Por Alfredo Serrano
El mito del esfuerzo en América Latina es una gran mentira, tanto desde un criterio de subjetividad como si lo miramos objetivamente en cifras. En el imaginario de la ciudadanía latinoamericana existe una gran mayoría que no “se come el cuento” de que los altos ingresos vienen originados por el esfuerzo. Por ejemplo, en Argentina, según nuestra encuesta Celag, cuando se pregunta cuál es el origen de la riqueza de las familias más adineradas, sólo el 15% considera que se debe al esfuerzo. El resto cree que es un asunto de corrupción o de herencia. En Chile, México, Bolivia, Perú y Colombia, los porcentajes son muy parecidos (13,4%, 21,7%, 20,7%, 19,9% y 18%, respectivamente).
Pero no sólo es una cuestión de subjetividad, lo que piensa la gente está en sintonía con lo que objetivamente acontece. Esta falsa relación entre esfuerzo y riqueza queda absolutamente demostrada en el libro “El capital del siglo XXI”, del economista francés Thomas Piketty. En ese estudio se concluye que la herencia es uno de los principales factores para estudiar la reproducción del modelo económico capitalista. Para él, el control de la riqueza se transmite en grandes proporciones por vía hereditaria. Es lo que Kathleen Geier denominó “heiristocracy” (gobierno de los herederos). Esta suerte de “capitalismo patrimonial”, de alta concentración, condiciona definitivamente el devenir de la economía real.

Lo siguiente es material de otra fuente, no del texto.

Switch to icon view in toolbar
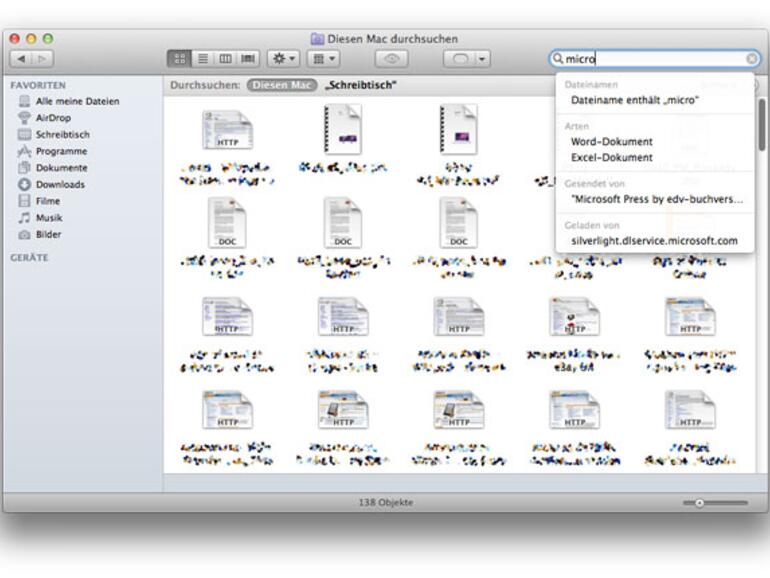 pos(180,59)
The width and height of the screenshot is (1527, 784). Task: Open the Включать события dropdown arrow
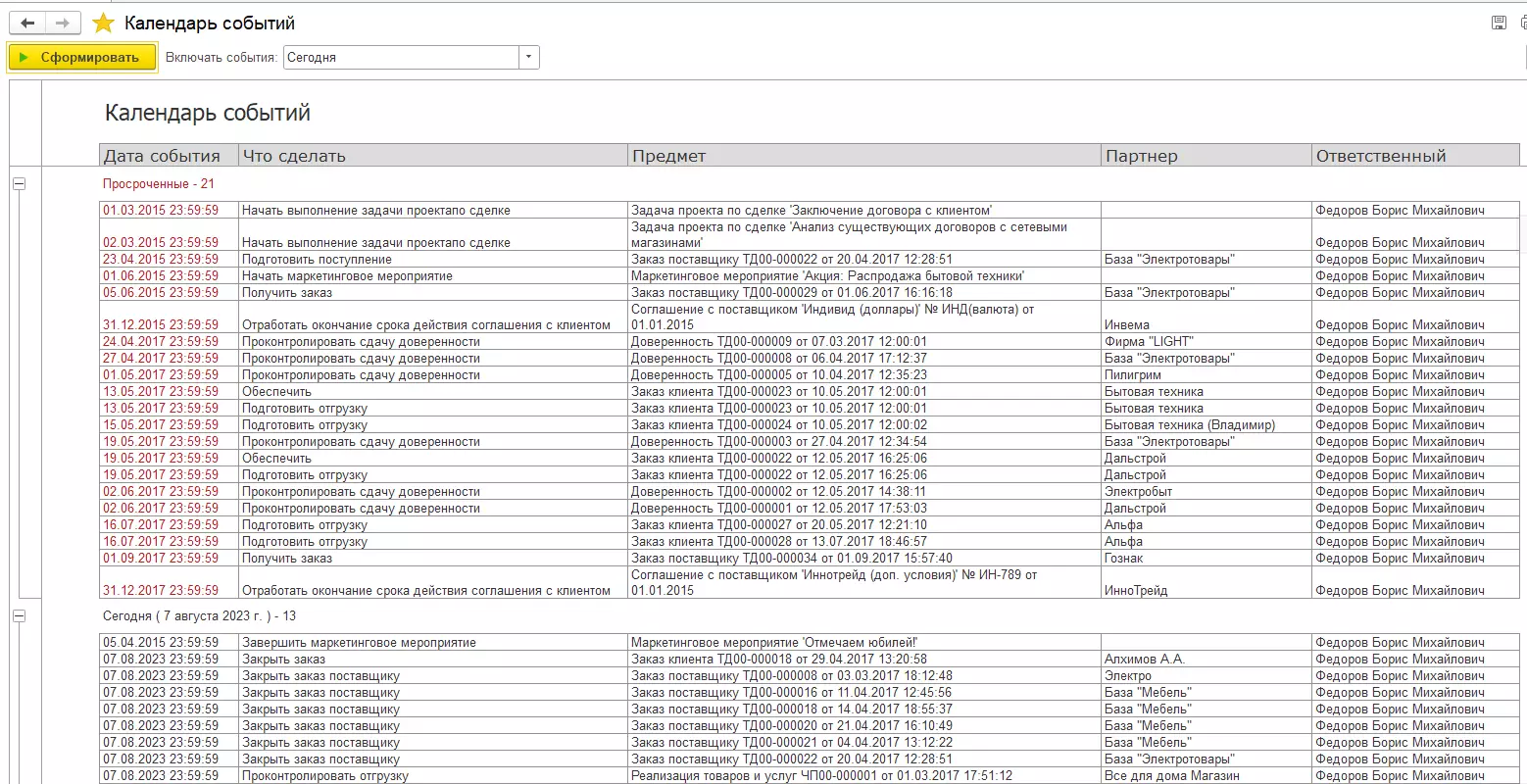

Más de la mitad de la riqueza pasa de generación en generación sin verse afectada por nada ni por nadie. Un informe de la OCDE (“¿Un elevador social descompuesto? Cómo promover la movilidad social”) destaca que en Colombia se necesitan al menos 11 generaciones para que un niño pobre deje de serlo. Más de dos siglos para salir de una condición heredada desfavorable, por mucho que se esfuercen. En Brasil se necesitan 9; en Chile, 6.
El otro eje es la corrupción. Es la otra variable observada por la población para explicar la procedencia del dinero de los que verdaderamente tienen dinero. Al hablar de corrupción no sólo nos referimos a un asunto circunscrito exclusivamente a los políticos. Hay tanta o más corrupción en el sector privado. O, mejor dicho, en las grandes empresas, porque el valor de la corrupción a nivel de pequeña y mediana empresa es marginal.
Corrupción y herencia constituyen el combo explicativo de buena parte de la riqueza latinoamericana. El esfuerzo es mayoritario, pero la riqueza no: está concentrada en muy pocas manos.